BRASILIA (Reuters) - Brazilian President Dilma Rousseff has recovered support and would run a tight race with opposition candidate Marina Silva if October’s election leads to a runoff vote, polls published on Wednesday showed.
Silva, the Brazilian Socialist Party’s candidate, would have 47 percent of voter support in a second-round vote, against 43 percent for Rousseff of the governing Workers’ Party. The gap is within the margin of error of the survey by polling firm Datafolha.
Rousseff nearly halved Silva’s lead compared with a Datafolha poll last week, when the environmentalist received 48 percent support against 41 percent for the incumbent.
The latest survey by one of Brazil’s most respected pollsters confirmed that Rousseff is narrowing the gap with Silva in a runoff, which would take place on Oct. 26 if no candidate wins more than 50 percent of the ballots in the first round of voting on Oct. 5.
The tighter race comes as Rousseff makes the most of her advantage in campaign resources, running TV ads in recent weeks that attack Silva as a dangerous wild card backed by an out-of-touch financial elite.
Early on Wednesday, polling firm Vox Populi also released a forecast showing Silva and Rousseff running neck-and-neck in a potential runoff, with a 1 percentage point advantage for the challenger.
It was Vox Populi’s first poll on the October election since Silva joined the presidential race nearly a month ago following the death of her party’s previous candidate, Eduardo Campos.
Brazil’s main stock index fell as much as 2 percent in afternoon trading as news of Rousseff’s recovery disappointed investors hoping for a change after four years of sluggish economic growth under her leadership. The stock index later pared losses, closing 0.8 percent lower.
The Brazilian real traded weaker than 2.3 per dollar for the first time in more than a month.
A left-leaning economist, Rousseff advocates a central role for the government in key sectors of the economy, a view that has drawn harsh criticism from investors but which resonates with many Brazilians.
Silva, an environmental activist turned anti-corruption campaigner, has embraced market-friendly policies aimed at restoring business confidence and economic growth.
Silva wants to break with Brazil’s murky coalition politics to restore trust in government, a stance that has burnished her anti-establishment appeal in a country where polls show voters are fed up with traditional politicians.
The polls on Wednesday suggested that Rousseff has not been hurt by a new scandal that broke over the weekend involving allegations of bribery at state-run oil company Petroleo Brasileiro SA, better known as Petrobras.
That could change if more details of the scandal emerge. A congressional inquiry into activities at Petrobras has called for a hearing next week with a jailed former company executive who, according to a plea bargain leaked to local media, alleges government allies were receiving kickbacks on contracts.

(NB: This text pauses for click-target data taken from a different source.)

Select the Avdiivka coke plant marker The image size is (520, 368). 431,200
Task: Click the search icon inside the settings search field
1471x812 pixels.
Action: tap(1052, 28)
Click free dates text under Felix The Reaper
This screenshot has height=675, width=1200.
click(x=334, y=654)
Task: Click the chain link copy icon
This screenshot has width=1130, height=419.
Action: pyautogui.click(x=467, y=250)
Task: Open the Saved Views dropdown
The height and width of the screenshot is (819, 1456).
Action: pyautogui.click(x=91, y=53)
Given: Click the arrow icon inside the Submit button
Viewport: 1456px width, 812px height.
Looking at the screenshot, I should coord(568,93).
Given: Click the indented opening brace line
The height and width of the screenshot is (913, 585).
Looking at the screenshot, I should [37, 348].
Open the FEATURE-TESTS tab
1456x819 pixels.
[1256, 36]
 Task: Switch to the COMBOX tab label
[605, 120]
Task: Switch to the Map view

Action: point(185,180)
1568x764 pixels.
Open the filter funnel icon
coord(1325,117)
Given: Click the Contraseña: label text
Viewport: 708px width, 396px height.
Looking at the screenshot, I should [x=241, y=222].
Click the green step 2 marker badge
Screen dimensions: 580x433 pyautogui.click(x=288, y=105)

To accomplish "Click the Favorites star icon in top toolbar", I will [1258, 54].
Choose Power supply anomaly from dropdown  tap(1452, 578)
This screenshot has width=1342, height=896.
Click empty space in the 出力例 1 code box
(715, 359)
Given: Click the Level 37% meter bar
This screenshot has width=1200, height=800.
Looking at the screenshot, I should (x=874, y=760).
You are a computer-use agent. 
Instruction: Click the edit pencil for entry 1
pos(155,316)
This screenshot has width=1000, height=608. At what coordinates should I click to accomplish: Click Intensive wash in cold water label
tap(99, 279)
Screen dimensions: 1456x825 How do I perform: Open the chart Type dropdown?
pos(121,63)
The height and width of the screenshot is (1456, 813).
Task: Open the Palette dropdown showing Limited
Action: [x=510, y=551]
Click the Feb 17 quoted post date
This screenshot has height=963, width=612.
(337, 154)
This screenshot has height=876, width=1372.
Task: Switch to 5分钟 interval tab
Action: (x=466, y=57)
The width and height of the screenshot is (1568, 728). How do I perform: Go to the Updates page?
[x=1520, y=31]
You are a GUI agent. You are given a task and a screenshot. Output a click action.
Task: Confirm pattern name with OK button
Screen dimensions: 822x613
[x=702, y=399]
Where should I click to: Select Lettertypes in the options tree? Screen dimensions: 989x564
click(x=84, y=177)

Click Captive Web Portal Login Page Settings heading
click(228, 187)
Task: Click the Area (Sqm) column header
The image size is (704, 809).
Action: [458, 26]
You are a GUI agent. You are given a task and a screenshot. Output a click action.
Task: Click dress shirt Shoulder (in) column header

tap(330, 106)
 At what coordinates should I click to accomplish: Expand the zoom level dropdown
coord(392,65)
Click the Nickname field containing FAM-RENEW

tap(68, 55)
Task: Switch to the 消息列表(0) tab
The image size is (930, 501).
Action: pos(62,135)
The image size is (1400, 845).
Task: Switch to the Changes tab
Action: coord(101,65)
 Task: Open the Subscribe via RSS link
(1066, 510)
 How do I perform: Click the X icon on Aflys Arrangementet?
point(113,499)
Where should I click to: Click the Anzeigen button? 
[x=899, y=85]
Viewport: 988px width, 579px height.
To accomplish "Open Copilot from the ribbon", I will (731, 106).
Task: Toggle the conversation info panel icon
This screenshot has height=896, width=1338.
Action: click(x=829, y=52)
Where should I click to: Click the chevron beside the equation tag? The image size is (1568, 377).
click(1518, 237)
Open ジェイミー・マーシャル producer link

In the first round of voting, Rousseff would get 36 percent of the vote, Silva 33 percent and centrist opposition candidate Aecio Neves 15 percent, according to the Datafolha poll.
Datafolha surveyed 10,568 voters on Tuesday and Wednesday and has a margin of error of plus or minus 2 percentage points. The poll was commissioned by newspaper Folha de S.Paulo and media conglomerate Globo Comunicações.
The Vox Populi poll surveyed 2,000 voters on Monday and Tuesday and has a margin of error of 2.2 percentage points. The poll was commissioned by news magazine Carta Capital and published on its website.